## EXERCISE GOAL
Restrict the output to the lines below starting at the one that contains "085 888 28 80 (48, 2445)" and ending at the one that contains "Hardheid (37, 1873)", and restate them word for word, both ends included.

************

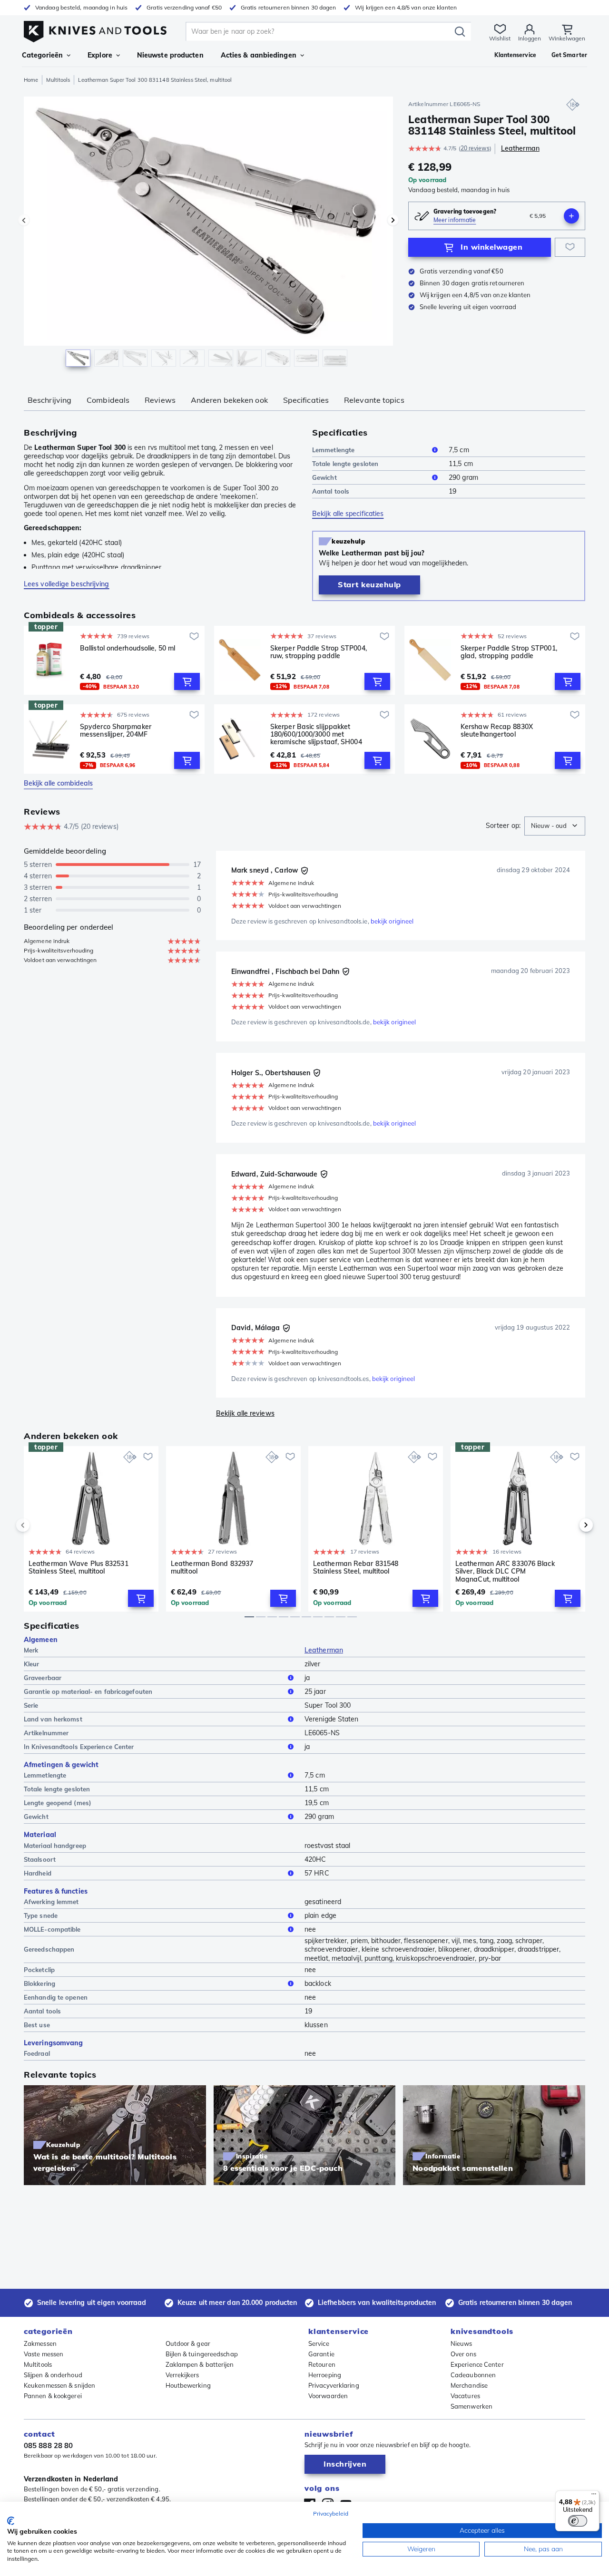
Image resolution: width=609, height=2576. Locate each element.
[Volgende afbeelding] (393, 220)
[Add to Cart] (187, 681)
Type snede (41, 1915)
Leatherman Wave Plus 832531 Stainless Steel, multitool (78, 1567)
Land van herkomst (53, 1719)
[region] (208, 234)
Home (31, 80)
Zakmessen (40, 2343)
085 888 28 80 (48, 2445)
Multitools (58, 80)
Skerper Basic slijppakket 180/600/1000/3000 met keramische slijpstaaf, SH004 (316, 734)
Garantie (321, 2354)
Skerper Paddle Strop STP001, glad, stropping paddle (509, 652)
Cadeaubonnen (473, 2375)
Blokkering (39, 1983)
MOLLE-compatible (52, 1929)
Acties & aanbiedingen (258, 55)
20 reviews (475, 148)
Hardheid (37, 1873)
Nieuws (461, 2343)
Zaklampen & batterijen (200, 2364)
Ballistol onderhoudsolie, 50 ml (127, 648)
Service (318, 2343)
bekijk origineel (392, 921)
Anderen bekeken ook (229, 400)
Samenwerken (471, 2406)
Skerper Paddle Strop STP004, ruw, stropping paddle (318, 652)
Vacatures (465, 2396)
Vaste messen (43, 2354)
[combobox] (554, 826)
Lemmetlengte (333, 450)
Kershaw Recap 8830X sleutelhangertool (497, 731)
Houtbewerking (188, 2385)
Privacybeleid (330, 2513)
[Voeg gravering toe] (571, 216)
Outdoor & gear (188, 2343)
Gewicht (324, 477)
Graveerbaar (42, 1678)
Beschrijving (49, 400)
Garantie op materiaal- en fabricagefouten (88, 1691)
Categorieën (42, 55)
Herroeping (324, 2375)
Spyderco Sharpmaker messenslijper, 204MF (115, 731)
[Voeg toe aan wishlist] (570, 247)
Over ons (463, 2354)
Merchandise (469, 2385)
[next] (570, 1525)
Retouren (321, 2364)
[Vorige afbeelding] (24, 220)
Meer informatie (454, 220)
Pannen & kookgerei (53, 2396)
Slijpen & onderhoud (53, 2375)
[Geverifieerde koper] (304, 870)
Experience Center (477, 2364)
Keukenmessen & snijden (59, 2385)
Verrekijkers (182, 2375)
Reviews (160, 400)
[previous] (39, 1525)
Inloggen (529, 38)
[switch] (577, 2521)
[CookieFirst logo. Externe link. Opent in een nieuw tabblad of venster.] (10, 2521)
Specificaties (306, 400)
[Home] (95, 29)
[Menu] (593, 2496)
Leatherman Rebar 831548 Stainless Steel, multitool (355, 1567)
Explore (100, 55)
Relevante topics (374, 400)
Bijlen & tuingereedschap (202, 2354)
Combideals (108, 400)
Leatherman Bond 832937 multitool (212, 1567)
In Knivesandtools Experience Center (79, 1746)
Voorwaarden (328, 2396)
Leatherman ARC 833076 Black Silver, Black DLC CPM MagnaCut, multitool (505, 1571)
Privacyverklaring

************

## REPLY TO THE EXERCISE
085 888 28 80 (48, 2445)
Multitools (58, 80)
Skerper Basic slijppakket 180/600/1000/3000 met keramische slijpstaaf, SH004 (316, 734)
Garantie (321, 2354)
Skerper Paddle Strop STP001, glad, stropping paddle (509, 652)
Cadeaubonnen (473, 2375)
Blokkering (39, 1983)
MOLLE-compatible (52, 1929)
Acties & aanbiedingen (258, 55)
20 reviews (475, 148)
Hardheid (37, 1873)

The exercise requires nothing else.